Abstract

Scalability of Multiphase Transport Processes using Advanced Flow Reactors

Simon Kuhn, Associate Professor, Katholieke Universiteit Leuven

Using microstructured devices in chemical engineering provides several advantages over conventional, and mostly batch, reaction systems. Due to the decrease in length scale an increased surface-to-volume ratio is obtained, which is beneficial to lead to enhanced mass and heat transfer coefficients. In addition, the typically small volumes allow for safer handling of hazardous materials. Consequently, microchemical devices are widely applied as tools for rapid experimentation, reaction screening, and shortening of product development cycles.
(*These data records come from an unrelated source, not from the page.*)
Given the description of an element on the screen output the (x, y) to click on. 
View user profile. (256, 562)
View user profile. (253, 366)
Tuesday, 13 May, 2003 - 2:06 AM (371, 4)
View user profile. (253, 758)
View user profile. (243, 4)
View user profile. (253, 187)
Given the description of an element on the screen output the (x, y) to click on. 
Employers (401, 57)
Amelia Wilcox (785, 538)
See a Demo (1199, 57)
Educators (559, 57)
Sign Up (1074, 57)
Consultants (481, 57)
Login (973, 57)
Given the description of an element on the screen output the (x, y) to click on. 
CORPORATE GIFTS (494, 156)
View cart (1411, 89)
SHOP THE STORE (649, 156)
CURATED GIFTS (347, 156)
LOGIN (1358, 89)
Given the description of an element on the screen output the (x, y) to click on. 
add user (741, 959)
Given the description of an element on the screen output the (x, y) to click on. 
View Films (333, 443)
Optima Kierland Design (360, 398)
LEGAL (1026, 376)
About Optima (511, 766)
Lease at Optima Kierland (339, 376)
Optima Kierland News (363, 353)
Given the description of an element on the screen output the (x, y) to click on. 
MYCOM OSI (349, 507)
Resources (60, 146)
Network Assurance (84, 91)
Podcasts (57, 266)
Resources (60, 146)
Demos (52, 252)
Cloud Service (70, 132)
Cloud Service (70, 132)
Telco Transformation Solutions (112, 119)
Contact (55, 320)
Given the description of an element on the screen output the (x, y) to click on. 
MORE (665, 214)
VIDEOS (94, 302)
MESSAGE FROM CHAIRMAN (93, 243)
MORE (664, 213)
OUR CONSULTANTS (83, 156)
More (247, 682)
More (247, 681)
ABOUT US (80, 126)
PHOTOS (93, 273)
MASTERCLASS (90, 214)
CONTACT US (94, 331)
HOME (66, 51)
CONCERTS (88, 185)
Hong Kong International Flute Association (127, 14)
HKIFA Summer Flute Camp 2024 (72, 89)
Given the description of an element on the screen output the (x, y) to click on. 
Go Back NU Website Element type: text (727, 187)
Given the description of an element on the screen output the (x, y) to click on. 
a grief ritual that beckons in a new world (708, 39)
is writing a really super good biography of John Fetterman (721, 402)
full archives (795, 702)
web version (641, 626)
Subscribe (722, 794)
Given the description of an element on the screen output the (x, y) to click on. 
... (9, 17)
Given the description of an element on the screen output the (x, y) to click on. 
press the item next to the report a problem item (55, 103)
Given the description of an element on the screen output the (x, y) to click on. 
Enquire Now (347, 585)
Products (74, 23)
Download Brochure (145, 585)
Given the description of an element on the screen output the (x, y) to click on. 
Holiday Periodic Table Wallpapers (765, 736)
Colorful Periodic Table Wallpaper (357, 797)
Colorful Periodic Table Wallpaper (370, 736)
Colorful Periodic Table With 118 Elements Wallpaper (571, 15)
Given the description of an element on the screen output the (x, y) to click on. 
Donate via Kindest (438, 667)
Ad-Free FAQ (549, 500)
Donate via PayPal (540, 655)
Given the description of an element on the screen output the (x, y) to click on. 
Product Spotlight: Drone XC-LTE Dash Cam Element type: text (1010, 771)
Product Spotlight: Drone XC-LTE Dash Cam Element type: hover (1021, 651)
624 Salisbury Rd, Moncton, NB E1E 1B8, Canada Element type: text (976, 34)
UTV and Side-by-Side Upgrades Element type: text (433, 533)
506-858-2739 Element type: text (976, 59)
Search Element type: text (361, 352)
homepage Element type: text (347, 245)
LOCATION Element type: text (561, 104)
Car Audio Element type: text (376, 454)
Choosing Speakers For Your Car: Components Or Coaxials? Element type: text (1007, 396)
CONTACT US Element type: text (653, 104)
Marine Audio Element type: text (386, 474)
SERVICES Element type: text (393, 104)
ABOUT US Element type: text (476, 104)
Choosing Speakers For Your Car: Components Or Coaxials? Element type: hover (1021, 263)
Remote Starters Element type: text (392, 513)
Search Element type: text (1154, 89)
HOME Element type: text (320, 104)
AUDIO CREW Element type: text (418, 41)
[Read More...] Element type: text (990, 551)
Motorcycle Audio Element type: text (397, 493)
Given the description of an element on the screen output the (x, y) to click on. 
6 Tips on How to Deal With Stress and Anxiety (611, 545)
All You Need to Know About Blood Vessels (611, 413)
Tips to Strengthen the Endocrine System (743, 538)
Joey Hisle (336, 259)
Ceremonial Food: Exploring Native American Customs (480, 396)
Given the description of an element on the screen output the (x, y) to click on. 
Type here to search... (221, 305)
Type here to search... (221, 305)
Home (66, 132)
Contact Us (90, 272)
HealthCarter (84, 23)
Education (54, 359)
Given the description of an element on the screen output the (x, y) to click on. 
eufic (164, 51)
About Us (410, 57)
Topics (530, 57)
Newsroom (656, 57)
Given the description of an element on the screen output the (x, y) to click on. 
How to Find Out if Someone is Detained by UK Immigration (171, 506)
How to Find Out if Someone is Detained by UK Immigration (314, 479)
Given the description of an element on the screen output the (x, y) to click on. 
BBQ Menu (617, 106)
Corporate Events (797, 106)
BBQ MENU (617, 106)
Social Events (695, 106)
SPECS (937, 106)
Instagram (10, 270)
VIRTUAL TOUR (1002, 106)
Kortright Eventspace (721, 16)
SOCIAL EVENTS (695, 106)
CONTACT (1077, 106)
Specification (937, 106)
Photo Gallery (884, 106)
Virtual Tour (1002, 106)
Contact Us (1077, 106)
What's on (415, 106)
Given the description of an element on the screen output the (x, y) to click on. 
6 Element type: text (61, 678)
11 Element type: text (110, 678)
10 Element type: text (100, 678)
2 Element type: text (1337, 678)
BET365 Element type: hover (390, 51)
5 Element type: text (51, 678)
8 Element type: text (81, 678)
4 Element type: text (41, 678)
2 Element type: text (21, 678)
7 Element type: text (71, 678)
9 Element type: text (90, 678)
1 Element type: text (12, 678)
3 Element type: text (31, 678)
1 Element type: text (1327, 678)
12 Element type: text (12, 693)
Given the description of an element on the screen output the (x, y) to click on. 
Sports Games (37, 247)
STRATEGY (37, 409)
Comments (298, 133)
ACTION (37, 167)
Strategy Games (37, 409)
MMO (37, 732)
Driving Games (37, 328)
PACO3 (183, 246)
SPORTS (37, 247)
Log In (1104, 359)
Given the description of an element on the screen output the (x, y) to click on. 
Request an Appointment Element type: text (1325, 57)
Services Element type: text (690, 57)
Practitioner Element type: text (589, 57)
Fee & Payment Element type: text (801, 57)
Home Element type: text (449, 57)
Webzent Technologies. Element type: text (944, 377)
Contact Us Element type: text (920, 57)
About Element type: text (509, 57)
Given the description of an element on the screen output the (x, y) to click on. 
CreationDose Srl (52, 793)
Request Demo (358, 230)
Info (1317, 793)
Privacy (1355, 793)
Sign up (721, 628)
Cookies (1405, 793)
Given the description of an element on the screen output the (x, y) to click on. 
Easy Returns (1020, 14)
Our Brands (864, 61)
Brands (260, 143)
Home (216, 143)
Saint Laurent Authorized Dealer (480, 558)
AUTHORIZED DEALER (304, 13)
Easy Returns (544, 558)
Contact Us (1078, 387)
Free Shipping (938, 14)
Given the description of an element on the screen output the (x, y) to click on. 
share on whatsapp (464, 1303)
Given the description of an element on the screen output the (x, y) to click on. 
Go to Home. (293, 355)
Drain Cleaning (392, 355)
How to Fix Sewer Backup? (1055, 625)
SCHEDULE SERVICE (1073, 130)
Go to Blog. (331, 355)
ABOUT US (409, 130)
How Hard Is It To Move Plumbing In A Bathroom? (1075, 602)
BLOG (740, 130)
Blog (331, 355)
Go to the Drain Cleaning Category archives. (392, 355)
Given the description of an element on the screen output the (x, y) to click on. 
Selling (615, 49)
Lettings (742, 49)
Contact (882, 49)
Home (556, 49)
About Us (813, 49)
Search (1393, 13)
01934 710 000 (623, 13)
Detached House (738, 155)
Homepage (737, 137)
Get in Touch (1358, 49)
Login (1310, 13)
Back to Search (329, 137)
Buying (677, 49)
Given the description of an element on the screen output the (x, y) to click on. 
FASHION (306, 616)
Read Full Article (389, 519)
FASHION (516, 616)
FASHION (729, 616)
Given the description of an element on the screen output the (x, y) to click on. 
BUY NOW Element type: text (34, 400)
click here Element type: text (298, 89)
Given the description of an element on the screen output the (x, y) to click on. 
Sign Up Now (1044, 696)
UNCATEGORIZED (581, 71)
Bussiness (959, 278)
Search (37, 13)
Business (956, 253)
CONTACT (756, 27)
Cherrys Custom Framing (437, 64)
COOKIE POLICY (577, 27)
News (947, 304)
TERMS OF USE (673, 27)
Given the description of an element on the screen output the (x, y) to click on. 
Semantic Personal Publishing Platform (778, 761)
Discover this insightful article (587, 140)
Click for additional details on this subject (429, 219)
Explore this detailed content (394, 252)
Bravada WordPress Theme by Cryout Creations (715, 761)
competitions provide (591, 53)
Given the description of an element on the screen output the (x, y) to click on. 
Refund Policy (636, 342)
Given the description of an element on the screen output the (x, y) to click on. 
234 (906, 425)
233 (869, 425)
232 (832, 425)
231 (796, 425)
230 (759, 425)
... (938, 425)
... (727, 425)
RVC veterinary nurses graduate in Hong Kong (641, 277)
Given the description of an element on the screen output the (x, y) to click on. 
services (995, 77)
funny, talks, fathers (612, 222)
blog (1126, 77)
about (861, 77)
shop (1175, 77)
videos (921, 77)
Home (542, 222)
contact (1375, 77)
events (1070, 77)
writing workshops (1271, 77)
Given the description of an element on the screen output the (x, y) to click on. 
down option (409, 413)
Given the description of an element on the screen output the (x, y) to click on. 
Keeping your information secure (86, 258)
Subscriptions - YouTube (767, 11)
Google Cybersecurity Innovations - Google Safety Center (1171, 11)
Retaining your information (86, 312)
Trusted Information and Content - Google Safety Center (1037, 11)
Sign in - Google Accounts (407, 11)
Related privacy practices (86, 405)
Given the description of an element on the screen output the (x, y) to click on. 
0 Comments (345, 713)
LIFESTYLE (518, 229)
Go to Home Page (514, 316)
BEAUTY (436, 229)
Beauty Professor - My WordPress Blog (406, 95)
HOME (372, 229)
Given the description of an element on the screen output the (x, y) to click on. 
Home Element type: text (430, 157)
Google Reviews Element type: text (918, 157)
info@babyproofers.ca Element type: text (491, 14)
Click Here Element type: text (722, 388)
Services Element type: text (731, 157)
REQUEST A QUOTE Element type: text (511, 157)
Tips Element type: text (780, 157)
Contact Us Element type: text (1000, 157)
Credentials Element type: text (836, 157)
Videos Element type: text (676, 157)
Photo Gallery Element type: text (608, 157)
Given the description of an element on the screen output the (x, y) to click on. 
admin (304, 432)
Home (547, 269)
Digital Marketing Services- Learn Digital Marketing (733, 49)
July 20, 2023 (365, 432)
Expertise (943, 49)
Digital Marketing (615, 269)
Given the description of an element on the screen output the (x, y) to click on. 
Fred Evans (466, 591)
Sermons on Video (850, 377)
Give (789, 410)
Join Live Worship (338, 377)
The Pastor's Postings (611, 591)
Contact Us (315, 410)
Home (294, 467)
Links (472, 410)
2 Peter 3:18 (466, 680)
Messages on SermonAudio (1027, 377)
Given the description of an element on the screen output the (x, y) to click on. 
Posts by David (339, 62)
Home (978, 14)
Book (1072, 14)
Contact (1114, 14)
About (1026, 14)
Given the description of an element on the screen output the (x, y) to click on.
However, in terms of economical production, microsystems lack sufficient throughput which might not be solved by scaling-out (numbering up) due to fluid maldistribution issues and the resulting distribution of residence times across devices. Thus it is desirable to develop continuous mini reaction systems on the millimeter scale, which combine the advantages of microreactors with the throughput of conventional batch reactor systems. To perform this step detailed knowledge about the mass and heat transfer mechanisms in these devices is needed. This talk will present a detailed experimental heat and mass transfer study of micro- and milli-scale reactors to predict the scalability of heat and mass transfer coefficients across several orders of length scale. Furthermore, a modelling strategy based on computational fluid dynamics (CFD) is presented which enables further design improvements of advanced flow reactors.